#### [Provided material]
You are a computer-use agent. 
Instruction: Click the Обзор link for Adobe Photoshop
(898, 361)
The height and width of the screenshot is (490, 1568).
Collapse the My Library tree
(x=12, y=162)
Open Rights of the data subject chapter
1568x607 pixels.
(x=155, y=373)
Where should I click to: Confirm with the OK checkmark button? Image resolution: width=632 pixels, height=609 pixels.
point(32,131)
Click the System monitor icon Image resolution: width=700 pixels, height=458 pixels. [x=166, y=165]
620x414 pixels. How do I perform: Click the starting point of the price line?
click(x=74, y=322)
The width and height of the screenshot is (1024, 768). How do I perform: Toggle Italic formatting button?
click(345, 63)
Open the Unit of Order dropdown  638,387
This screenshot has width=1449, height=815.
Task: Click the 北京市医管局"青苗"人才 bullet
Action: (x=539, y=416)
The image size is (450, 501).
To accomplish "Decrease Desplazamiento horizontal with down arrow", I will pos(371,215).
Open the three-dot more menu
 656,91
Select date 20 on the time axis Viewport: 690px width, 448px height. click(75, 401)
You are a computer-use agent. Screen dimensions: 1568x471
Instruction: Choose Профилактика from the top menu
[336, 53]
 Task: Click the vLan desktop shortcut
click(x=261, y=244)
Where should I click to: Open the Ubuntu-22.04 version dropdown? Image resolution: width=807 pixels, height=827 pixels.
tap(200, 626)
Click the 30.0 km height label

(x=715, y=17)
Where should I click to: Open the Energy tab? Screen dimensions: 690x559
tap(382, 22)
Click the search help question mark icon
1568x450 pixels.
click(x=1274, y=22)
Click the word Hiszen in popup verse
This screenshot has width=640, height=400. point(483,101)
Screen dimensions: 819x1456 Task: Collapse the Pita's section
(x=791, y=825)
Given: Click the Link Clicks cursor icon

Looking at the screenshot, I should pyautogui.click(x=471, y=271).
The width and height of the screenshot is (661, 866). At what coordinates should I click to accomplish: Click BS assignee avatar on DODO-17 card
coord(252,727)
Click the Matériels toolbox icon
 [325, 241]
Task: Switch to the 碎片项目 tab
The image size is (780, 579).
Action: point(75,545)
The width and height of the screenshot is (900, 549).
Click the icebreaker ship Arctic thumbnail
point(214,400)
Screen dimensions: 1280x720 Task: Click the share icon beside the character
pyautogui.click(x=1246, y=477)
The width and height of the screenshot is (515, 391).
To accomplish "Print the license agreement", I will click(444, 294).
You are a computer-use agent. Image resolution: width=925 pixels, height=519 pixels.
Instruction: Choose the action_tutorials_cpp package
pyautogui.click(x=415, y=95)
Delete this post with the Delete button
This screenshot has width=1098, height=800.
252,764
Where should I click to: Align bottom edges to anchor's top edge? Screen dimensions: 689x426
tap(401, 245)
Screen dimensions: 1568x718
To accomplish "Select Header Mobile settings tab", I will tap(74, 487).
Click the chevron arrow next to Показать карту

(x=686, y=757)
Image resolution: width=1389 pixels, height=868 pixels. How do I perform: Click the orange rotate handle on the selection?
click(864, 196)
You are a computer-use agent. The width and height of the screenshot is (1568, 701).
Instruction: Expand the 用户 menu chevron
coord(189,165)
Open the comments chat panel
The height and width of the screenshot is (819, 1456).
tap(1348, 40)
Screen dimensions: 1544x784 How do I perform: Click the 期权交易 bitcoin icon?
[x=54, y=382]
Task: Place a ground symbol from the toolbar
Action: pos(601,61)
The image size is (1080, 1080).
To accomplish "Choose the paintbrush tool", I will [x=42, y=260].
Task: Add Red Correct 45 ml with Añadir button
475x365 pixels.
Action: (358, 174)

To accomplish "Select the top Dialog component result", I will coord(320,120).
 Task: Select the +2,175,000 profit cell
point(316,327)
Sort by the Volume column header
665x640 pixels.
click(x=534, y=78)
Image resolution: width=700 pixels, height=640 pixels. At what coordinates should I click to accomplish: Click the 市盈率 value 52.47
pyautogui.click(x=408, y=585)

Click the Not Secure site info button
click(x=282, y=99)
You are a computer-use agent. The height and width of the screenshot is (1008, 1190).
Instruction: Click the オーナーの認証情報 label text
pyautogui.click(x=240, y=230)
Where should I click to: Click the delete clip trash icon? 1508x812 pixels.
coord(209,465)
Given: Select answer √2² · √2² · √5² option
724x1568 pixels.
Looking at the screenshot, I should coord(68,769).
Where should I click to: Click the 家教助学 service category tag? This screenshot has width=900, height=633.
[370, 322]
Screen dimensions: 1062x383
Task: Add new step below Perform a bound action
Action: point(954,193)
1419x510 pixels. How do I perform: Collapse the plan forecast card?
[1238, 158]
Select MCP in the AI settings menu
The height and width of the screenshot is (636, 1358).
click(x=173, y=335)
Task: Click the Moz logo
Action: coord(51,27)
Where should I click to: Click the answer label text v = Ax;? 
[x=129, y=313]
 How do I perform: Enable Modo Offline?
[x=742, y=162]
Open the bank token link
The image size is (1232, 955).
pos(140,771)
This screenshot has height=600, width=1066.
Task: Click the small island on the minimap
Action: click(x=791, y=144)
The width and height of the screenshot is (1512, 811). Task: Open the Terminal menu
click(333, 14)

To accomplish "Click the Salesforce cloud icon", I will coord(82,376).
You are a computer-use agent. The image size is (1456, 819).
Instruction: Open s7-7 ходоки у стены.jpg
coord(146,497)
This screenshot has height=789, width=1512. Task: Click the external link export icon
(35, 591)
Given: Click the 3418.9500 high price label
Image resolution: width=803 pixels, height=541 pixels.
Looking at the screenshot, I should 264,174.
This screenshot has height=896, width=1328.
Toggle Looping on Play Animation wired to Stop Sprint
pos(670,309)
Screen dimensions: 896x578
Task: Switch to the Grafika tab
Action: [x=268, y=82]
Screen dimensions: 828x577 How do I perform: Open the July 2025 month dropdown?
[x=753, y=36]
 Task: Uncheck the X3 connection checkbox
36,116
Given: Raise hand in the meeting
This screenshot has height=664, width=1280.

#### [Task]
Go through the records above and return every line that holds the string "settings".

#### [Exercise output]
To accomplish "Select Header Mobile settings tab", I will tap(74, 487).
Select MCP in the AI settings menu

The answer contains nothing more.